PASSAGE
——
Burlingame Dragons FC
- Full name: Burlingame Dragons Football Club
- Founded: 2014; 11 years ago
- Dissolved: 2017
- Stadium: Burlingame High School Burlingame, California
- Capacity: 4,000
- Owners: David Ebersman Nick Swinmurn
- Head Coach: Joe Cannon
- League: Premier Development League
- 2017: 5th, Southwest Division Playoffs: DNQ
- Website: http://www.burlingamedragons.com/
| Home colors | Away colors |

= Burlingame Dragons FC =

Burlingame Dragons FC was an American soccer club based in Burlingame, California. Founded in 2014, the team played in the Premier Development League (PDL). The team was owned by Nick Swinmurn, founder of Zappos.com and a minority investor in the NBA's Golden State Warriors, and David Ebersman, former CFO of Facebook and Genentech. The team played its home games at Burlingame High School stadium. They were the developmental affiliate of the San Jose Earthquakes of Major League Soccer.
——
TO-DO LIST
1: According to the Burlingame Dragons passage, which Major League Soccer club had the team as its developmental affiliate?
2: Transcribe the Burlingame Dragons passage, starting with "Burlingame Dragons FC was" and going on through "Major League Soccer.".
3: List every company or team the Burlingame Dragons passage connects to the club's two owners, apart from the Dragons themselves.
The listing that comes next has nothing to do with the Burlingame Dragons passage.

RAW DATA
——
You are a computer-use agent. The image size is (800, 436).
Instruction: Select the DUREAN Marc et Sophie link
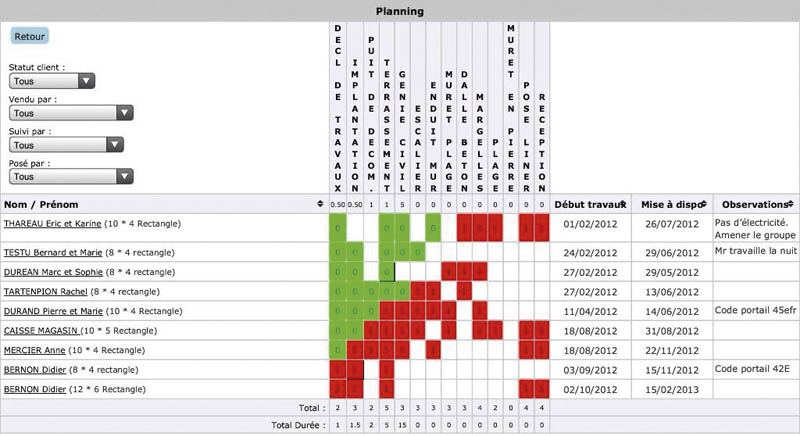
——
TASK RESPONSES
1: The San Jose Earthquakes

2:
Burlingame Dragons FC was an American soccer club based in Burlingame, California. Founded in 2014, the team played in the Premier Development League (PDL). The team was owned by Nick Swinmurn, founder of Zappos.com and a minority investor in the NBA's Golden State Warriors, and David Ebersman, former CFO of Facebook and Genentech. The team played its home games at Burlingame High School stadium. They were the developmental affiliate of the San Jose Earthquakes of Major League Soccer.

3: Zappos.com, Golden State Warriors, Facebook, Genentech